Required work. Once the line with "Task: Open the clock and calendar popup" is found in the entries below, repeat it and each following line exactly, up to and including the line with "Sort Water Loss". Add no other lines.

Listed records.
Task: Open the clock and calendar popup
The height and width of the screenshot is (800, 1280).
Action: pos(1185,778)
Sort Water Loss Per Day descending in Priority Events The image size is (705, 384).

==

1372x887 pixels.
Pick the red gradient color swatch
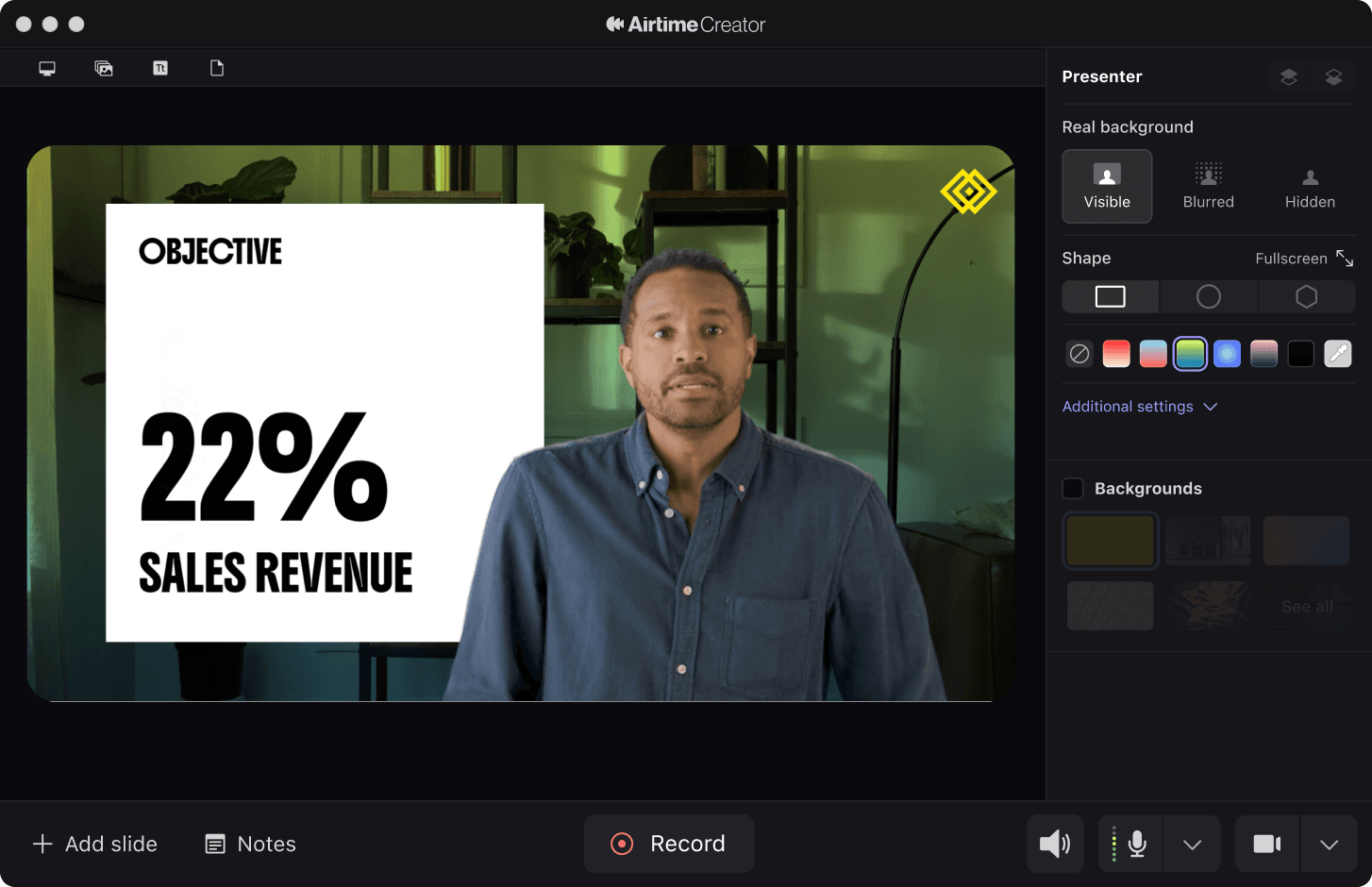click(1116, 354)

--

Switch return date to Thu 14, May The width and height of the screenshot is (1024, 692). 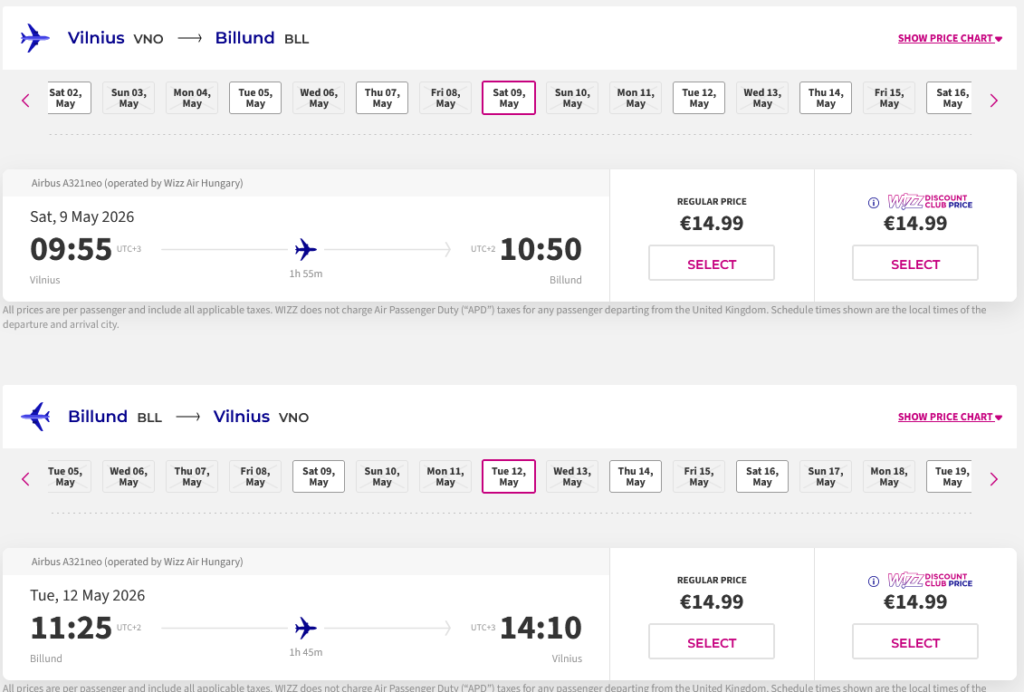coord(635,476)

Answer to the problem.
Task: Open the clock and calendar popup
The height and width of the screenshot is (800, 1280).
Action: pos(1185,778)
Sort Water Loss Per Day descending in Priority Events The image size is (705, 384).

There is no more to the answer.